* _WHAT THE TASK REQUIRES_: While you copy the lines below, skip the pictures and keep the rest exact.

Items from a dataset:
━━━━━━━━━━━━━━━━━━━━━━━━━━━━━━
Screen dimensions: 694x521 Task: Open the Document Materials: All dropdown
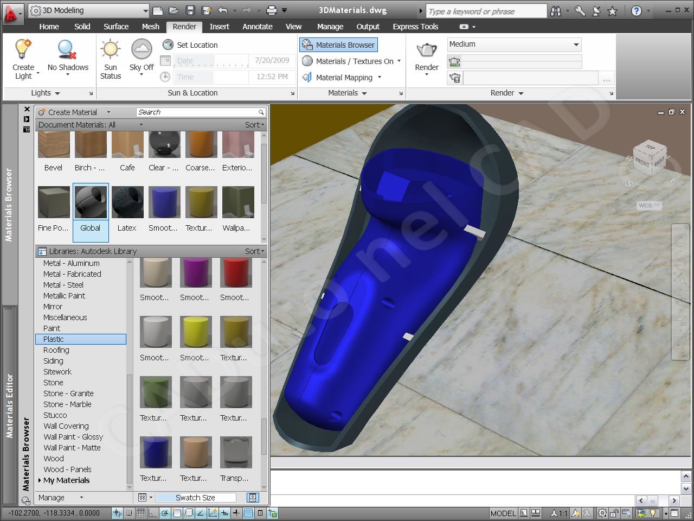coord(141,124)
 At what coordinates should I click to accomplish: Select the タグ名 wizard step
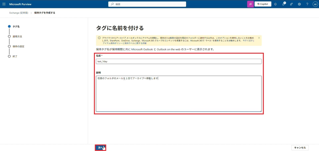click(x=16, y=26)
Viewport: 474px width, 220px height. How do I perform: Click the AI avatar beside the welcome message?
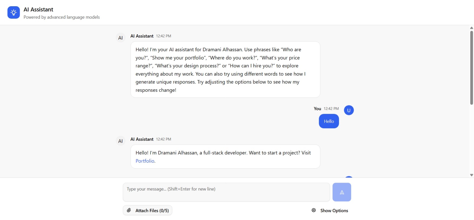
━━━━━━━━━━━━━━━━━━━━━━━━━━━━━━
* _RESULT OF THE EXERCISE_:
Screen dimensions: 694x521 Task: Open the Document Materials: All dropdown
coord(141,124)
 At what coordinates should I click to accomplish: Select the タグ名 wizard step
click(x=16, y=26)
Viewport: 474px width, 220px height. How do I perform: Click the AI avatar beside the welcome message?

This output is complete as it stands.